** BEGIN Items **
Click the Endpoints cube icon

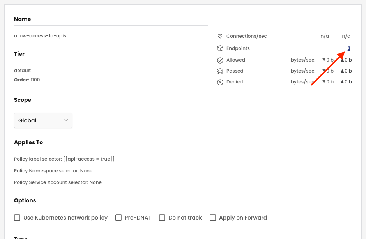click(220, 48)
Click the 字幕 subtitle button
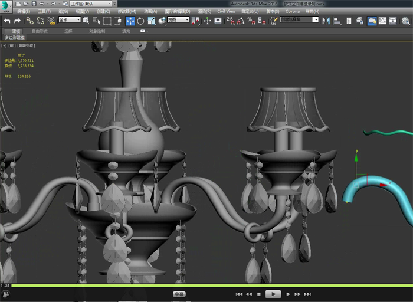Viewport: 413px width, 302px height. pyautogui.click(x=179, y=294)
** END Items **
** BEGIN Items **
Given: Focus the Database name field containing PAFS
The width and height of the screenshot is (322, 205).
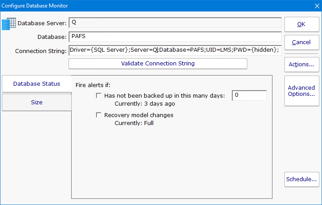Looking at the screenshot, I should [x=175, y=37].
** END Items **
Written exercise: Could you rewrite the records from the line with "Click the Endpoints cube icon" up to and including the line with "Viewport: 413px width, 302px", replacing "button" with "control" and changing nothing else? Leave the pictures out.

Solution for this exercise:
Click the Endpoints cube icon

click(220, 48)
Click the 字幕 subtitle control
Viewport: 413px width, 302px height. pyautogui.click(x=179, y=294)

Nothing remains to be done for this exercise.